This work addresses the limitations of conventional 3D Gaussian splatting methods when applied to fisheye images, which typically require prior undistortion and often suffer from peripheral information loss and floating artifacts. The paper presents the first approach that directly integrates a fisheye camera model into the 3D Gaussian splatting framework, enabling native processing of fisheye imagery without preprocessing. It introduces a cross-view joint optimization strategy based on feature overlap to enhance multi-view geometric and photometric consistency. The proposed method achieves high-quality reconstruction on public benchmarks, matching or surpassing state-of-the-art performance while significantly improving detail fidelity and stability in fisheye scenes.
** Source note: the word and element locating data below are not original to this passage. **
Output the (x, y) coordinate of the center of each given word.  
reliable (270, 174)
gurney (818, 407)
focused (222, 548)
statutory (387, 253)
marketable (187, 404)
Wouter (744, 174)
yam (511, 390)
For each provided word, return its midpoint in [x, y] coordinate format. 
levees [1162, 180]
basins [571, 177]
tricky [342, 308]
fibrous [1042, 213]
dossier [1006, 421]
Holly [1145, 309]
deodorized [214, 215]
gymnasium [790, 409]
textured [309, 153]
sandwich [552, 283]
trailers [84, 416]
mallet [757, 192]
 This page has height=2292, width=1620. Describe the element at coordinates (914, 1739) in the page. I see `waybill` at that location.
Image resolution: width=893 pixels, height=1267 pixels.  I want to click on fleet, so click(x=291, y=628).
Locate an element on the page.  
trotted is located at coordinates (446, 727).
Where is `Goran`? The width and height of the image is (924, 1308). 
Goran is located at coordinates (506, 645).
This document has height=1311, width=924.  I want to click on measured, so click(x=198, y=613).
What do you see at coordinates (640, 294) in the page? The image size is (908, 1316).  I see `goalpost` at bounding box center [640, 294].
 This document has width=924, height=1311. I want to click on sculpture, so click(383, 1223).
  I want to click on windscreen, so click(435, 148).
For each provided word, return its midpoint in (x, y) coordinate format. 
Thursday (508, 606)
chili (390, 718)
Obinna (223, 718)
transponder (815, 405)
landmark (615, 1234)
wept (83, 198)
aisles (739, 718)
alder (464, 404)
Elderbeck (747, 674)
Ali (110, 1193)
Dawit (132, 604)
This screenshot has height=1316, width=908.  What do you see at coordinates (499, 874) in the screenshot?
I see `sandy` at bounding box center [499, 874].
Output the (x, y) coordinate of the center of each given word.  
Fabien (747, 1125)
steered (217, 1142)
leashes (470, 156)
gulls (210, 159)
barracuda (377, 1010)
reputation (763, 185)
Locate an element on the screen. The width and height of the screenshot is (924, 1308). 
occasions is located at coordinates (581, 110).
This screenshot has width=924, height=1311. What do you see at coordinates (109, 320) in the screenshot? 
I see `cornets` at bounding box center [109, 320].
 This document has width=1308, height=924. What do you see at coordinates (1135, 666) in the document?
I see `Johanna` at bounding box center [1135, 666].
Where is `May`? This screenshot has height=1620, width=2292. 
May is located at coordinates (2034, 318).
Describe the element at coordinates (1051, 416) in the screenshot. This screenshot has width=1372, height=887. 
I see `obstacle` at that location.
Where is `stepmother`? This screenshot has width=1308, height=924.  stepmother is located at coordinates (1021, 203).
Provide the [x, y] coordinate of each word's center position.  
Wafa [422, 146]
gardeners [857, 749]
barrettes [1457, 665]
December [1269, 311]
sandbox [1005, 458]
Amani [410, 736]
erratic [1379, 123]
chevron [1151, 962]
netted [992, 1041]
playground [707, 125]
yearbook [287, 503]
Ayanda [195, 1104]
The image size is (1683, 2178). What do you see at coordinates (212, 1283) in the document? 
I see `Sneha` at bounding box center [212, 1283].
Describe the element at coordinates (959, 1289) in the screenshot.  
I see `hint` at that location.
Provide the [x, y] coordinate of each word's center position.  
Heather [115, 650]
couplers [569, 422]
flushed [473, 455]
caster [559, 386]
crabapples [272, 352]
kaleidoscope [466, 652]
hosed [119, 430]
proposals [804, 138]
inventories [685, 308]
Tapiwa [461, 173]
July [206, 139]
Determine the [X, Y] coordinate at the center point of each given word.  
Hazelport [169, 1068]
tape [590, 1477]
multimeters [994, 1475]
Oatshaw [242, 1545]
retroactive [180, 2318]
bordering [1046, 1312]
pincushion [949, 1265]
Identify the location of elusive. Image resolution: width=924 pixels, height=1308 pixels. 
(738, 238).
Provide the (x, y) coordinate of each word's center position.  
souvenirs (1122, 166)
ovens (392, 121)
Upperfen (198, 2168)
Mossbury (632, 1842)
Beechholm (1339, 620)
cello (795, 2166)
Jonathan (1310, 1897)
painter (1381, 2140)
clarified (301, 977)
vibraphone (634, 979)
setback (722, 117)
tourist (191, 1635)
Notably, the introduced optimization mechanism is also applicable to pinhole camera systems.

3D Gaussian Splatting (3DGS) has enabled efficient 3D scene reconstruction from everyday images with real-time, high-fidelity rendering, greatly advancing VR/AR applications. Fisheye cameras, with their wider field of view (FOV), promise high-quality reconstructions from fewer inputs and have recently attracted much attention. However, since 3DGS relies on rasterization, most subsequent works involving fisheye camera inputs first undistort images before training, which introduces two problems: 1) Black borders at image edges cause information loss and negate the fisheye's large FOV advantage; 2) Undistortion's stretch-and-interpolate resampling spreads each pixel's value over a larger area, diluting detail density -- causes 3DGS overfitting these low-frequency zones, producing blur and floating artifacts. In this work, we integrate fisheye camera model into the original 3DGS framework, enabling native fisheye image input for training without preprocessing. Despite correct modeling, we observed that the reconstructed scenes still exhibit floaters at image edges: Distortion increases toward the periphery, and 3DGS's original per-iteration random-selecting-view optimization ignores the cross-view correlations of a Gaussian, leading to extreme shapes (e.g., oversized or elongated) that degrade reconstruction quality. To address this, we introduce a feature-overlap-driven cross-view joint optimization strategy that establishes consistent geometric and photometric constraints across views-a technique equally applicable to existing pinhole-camera-based pipelines. Our DirectFisheye-GS matches or surpasses state-of-the-art performance on public datasets.